→ What you should do:
Below are lines of data, and only some are wanted. Please repeat exactly those from the line that has "DLRG KV Offenbach-Land (168, 1488)" through the line that has "Newsletter (72, 2398)".

→ The data:
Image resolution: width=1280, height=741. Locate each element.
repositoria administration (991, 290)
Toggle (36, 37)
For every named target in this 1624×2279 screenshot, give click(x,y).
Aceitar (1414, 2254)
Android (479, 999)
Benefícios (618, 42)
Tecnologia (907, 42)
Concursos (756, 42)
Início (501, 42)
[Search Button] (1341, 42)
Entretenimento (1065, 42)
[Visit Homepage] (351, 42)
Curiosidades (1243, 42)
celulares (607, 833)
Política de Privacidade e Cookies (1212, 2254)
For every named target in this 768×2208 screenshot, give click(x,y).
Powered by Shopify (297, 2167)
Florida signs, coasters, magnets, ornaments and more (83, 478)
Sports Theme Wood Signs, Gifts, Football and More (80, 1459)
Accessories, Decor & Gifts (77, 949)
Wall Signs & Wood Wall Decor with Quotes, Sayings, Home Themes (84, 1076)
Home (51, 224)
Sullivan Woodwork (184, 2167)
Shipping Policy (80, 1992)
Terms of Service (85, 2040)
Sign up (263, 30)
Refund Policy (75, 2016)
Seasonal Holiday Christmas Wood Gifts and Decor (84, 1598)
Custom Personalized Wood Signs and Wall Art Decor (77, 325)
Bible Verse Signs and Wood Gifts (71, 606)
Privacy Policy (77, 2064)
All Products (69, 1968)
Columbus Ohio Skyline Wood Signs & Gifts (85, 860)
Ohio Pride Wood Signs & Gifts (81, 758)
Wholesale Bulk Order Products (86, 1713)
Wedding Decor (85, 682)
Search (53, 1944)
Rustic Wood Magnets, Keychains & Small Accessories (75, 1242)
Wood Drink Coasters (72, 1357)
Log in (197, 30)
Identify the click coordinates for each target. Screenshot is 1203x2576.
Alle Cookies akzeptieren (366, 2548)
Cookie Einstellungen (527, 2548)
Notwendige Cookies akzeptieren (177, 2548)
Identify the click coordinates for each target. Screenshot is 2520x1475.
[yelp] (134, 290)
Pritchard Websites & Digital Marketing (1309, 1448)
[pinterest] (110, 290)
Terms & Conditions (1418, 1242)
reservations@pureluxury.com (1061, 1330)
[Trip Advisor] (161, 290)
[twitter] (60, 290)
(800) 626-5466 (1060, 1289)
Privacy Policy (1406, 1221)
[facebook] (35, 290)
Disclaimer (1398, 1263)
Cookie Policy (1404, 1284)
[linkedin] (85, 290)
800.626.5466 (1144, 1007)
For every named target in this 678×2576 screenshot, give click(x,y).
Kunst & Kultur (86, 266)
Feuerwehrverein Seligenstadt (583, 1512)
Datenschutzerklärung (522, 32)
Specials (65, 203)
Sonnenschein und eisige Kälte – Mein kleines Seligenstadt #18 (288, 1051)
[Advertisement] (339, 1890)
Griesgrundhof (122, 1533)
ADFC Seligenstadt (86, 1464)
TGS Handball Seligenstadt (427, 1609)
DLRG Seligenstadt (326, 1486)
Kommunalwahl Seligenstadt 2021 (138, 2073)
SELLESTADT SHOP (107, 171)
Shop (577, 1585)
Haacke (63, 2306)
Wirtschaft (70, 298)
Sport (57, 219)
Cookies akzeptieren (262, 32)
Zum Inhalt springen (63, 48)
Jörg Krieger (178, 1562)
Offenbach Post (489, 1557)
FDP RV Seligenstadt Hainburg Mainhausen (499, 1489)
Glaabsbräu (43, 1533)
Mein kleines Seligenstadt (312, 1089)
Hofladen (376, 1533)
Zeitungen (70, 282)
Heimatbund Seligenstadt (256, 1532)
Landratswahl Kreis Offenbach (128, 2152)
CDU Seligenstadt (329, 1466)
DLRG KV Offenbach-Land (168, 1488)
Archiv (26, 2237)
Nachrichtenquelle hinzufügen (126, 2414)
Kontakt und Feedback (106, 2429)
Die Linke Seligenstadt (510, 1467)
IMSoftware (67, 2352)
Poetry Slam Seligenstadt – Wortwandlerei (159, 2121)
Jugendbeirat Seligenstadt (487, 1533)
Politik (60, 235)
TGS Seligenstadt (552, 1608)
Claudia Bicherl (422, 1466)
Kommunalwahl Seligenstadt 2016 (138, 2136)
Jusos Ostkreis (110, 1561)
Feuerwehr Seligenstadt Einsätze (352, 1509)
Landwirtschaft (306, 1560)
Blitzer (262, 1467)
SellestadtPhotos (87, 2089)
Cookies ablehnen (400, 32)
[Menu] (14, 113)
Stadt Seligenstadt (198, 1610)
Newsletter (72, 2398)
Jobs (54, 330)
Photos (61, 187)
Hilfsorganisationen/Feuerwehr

→ Exercise answer:
DLRG KV Offenbach-Land (168, 1488)
Archiv (26, 2237)
Nachrichtenquelle hinzufügen (126, 2414)
Kontakt und Feedback (106, 2429)
Die Linke Seligenstadt (510, 1467)
IMSoftware (67, 2352)
Poetry Slam Seligenstadt – Wortwandlerei (159, 2121)
Jugendbeirat Seligenstadt (487, 1533)
Politik (60, 235)
TGS Seligenstadt (552, 1608)
Claudia Bicherl (422, 1466)
Kommunalwahl Seligenstadt 2016 (138, 2136)
Jusos Ostkreis (110, 1561)
Feuerwehr Seligenstadt Einsätze (352, 1509)
Landwirtschaft (306, 1560)
Blitzer (262, 1467)
SellestadtPhotos (87, 2089)
Cookies ablehnen (400, 32)
[Menu] (14, 113)
Stadt Seligenstadt (198, 1610)
Newsletter (72, 2398)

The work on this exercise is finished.